Comparing raw and SH domain enhancement (Fig. 2), we first observe that independently of the method (autoencoder or linear), working directly on the raw signal outperforms working on SH and projecting back to signal. In fact, autoencoder Avg-b1000-net outperforms linear interpolation, and for \(N=1\) it is closely comparable to the SH encoding (SH4GT-1 in Fig. 2). While the SH autoencoder enhancement underperforms the classical SH linear interpolation for \(N=1\), SH4-net slightly outperforms linear-SH for \(N=2\). This gap between \(N=1\) and \(N=2\) for SH linear and autoencoder can be explained by the rich information that the autoencoder was exposed to in the training phase from similar images compared to the interpolation that has solely access to local information.

3.2 FA and MD in Newborns

Comparing DTI scalar maps (Fig. 3) for the same previous configurations (see Fig. 2), we notice that the autoencoder enhancement outperforms the linear interpolation in all brain regions (except MD for cortical gray matter when removing one slice, i.e. \(N=1\)) regardless of whether raw signal or SH was used. This outperformance is significant (paired Wilcoxon signed-rank test) for FA in all SH configurations, and for MD in one third of all configurations. The difference is typically more pronounced when we remove two slices (\(N=2\)). Let us note that, opposite of what we observed at the DWI signal level, SH4-net outperforms linearly interpolated SH. Furthermore, for the FA map, SH4-net obtains the lowest mean squared errors, thus it is more suitable than autoencoder Avg-b1000-net or the linear interpolation. The opposite trend, i.e. Avg-b1000-net outperforming SH4-net with statistical significance, can be noticed for MD, with exception of the corpus callosum.

Fig. 3.
figure 3

Mean squared error of fractional anisotropy (FA) and mean diffusivity (MD) for different methods in three brain regions. See caption Fig. 2 for methods description. (Paired Wilcoxon signed-rank test: **: significant, p<0.028 - t: trending, p \(=\) 0.06 - N.S.: non significant: p>0.06)
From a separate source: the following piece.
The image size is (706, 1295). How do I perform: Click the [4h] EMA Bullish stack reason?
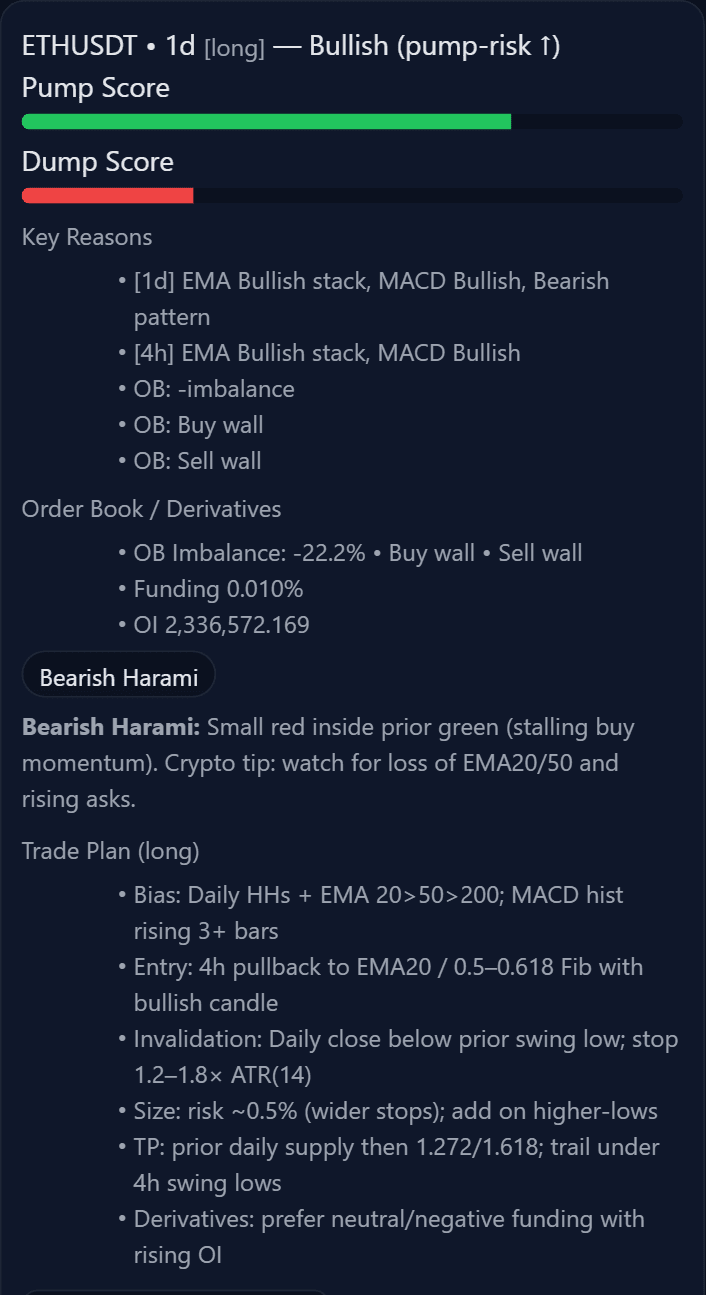tap(327, 353)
3.3 Qualitative Results of FA and MD in Fetuses

The DWIs synthesized by SH4-net using the latent space were visually consistent as they smoothly vary between the adjacent slices. Figure 4 displays the corresponding FA and MD maps for four subjects. We can clearly delineate the smooth transition between the two adjacent slices, especially in late gestational weeks fetuses in which the structures are more visible. For instance, the corpus callosum and the internal capsules of the synthesized slices displayed in FA maps are coherent with respect to their neighbouring slices.

Fig. 4.
figure 4

Fractional anisotropy (FA) and mean diffusivity (MD) for four fetal subjects of respectively, from left to right, 4, 5, 4 and 4 mm of slice thickness. The middle row (red frames) illustrates synthesized slices corresponding to the diffusion tensor reconstructed with inferred DWI volumes with SH4-net and b0 with b0-net, using the two neighboring original slices (top and bottom rows). (Color figure online)

4 Conclusion

We have proposed autoencoders for dMRI through-plane slice inference in early brain development. The assessment was performed in both raw signal and spherical harmonics (SH) domains, where the latter proved to be more accurate for DTI-FA maps reconstruction and the former for raw data estimation. We hypothesize that this could be explained by some global bias introduced to the back projected raw signal by the SH trained autoencoder. However, the orientation information (i.e., signal’s shape) was better preserved and hence, FA which is scale invariant, was clearly better depicted by SH autoencoder estimation. Lastly, we have successfully applied our method trained on newborn data to enhance the through-plane resolution of fetal data acquired in a different scanner, with a lower b-value and fewer gradient directions. Inferring missing slices or realistically increasing the through-plane resolution has to potential to translate to more accurate diffusion properties and hence a better uncovering of the underlying brain structure. In future work, we aim to increase the angular resolution in fetal images by using supervised learning to map spherical harmonics coefficients of order 4 (i.e., the maximal order that can be fit with clinical fetal images) to higher orders (6 or 8) using pre-term data.